In a way, the death of my father during my freshman year of college came as no surprise, even though he was only 56 and “relatively” healthy, or so we thought. I awoke at 12:23 AM and his presence was in my room. I got up, packed for a funeral, sat down on the bed and waited for the telephone to ring.
“Your father is very ill and has been taken to the emergency room. We’re sending someone to get you.”
“He’s dead,” I said, his presence strongly beside me.
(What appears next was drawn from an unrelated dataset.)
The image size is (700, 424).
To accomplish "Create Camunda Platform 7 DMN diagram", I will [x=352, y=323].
“Don’t say that. He’s very ill.”
It was April 14, the Monday after Easter. I still remember the brightness of the sun coming through the windows of my home when I walked in the front door. Mother, in her late 40′s had been sedated. I was now the one in charge and I would have to make the funeral arrangements. Me, barely a teenager, having never gone to a funeral…they had to be kidding.
They weren’t.
Questions of where to bury him…North Carolina or the family plot in Georgia, casket, service, music…what was our financial situation?
But as soon as I had the thought, his presence would give me the answer.
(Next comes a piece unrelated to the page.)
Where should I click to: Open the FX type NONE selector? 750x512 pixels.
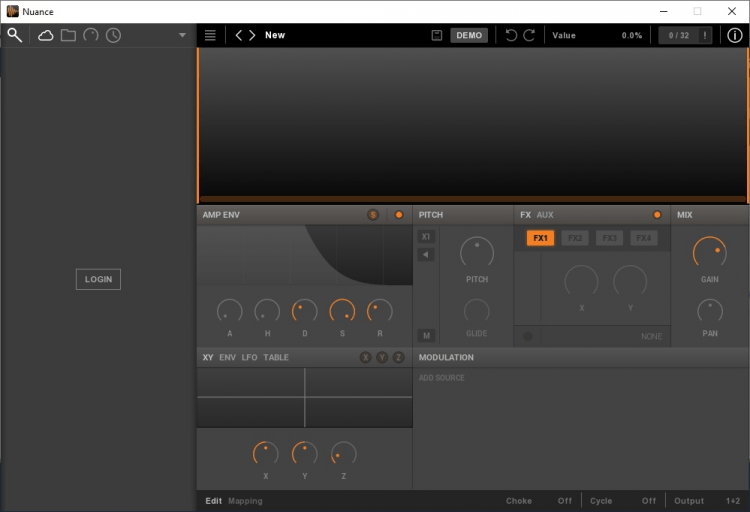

(I didn’t always accept what he said. We argued over the music for his service because first, I was a music major, and second (more importantly) I didn’t want to hear his favorite music the rest of my life and think of his funeral.
Daddy stayed beside me and comforted me for the next three days. He would whisper things such as, “Everything, everybody dies. One day you will die, too. There is nothing to be afraid of.”
I could tell you that the wife of the funeral director yelled and screamed at me because I would not go see my father in the casket. She said it would make my mother “feel better.” In fact, when I walked into the church and saw the casket open (it was supposed to be closed) I walked out.
The night of the funeral, Daddy asked me to come sit at the top of the stairs. There we had our last, long conversation. “You and your mother are going to be fine, and it is time for me to go on. There is an insurance policy I want you to call about that will take care of you and your mother.”
Then I felt him pull away.
To this day, as I ponder the question of death, life after death, or consciousness I regret not asking, “Where are you going? How can you leave us now?”
But I didn’t.
In reality, my mother was buried along with Daddy. Oh, she lived a few more years, made some bad choices, but who wouldn’t have in her circumstances? After all, she was 17 when she married and the life she was accustomed to had dissolved in under a year.
When I left my hometown for the last time, having sold my family home, I left everything. Someone else had cleared out yearbooks, family photos, all the things that might help me remember and put names with faces.
The other day, while working with Michaela, a physical therapist who is really an incredible healer from another planet, I wondered out loud why I had feelings I couldn’t describe when someone from my home town reached out to me.
“Something must have happened there that you don’t want to repeat,” she said.
As I struggled to think of what it could be, she added…”When did your father die?”
“April 14.”
My body awareness shifted, and I gained insight as to why I can’t go home again.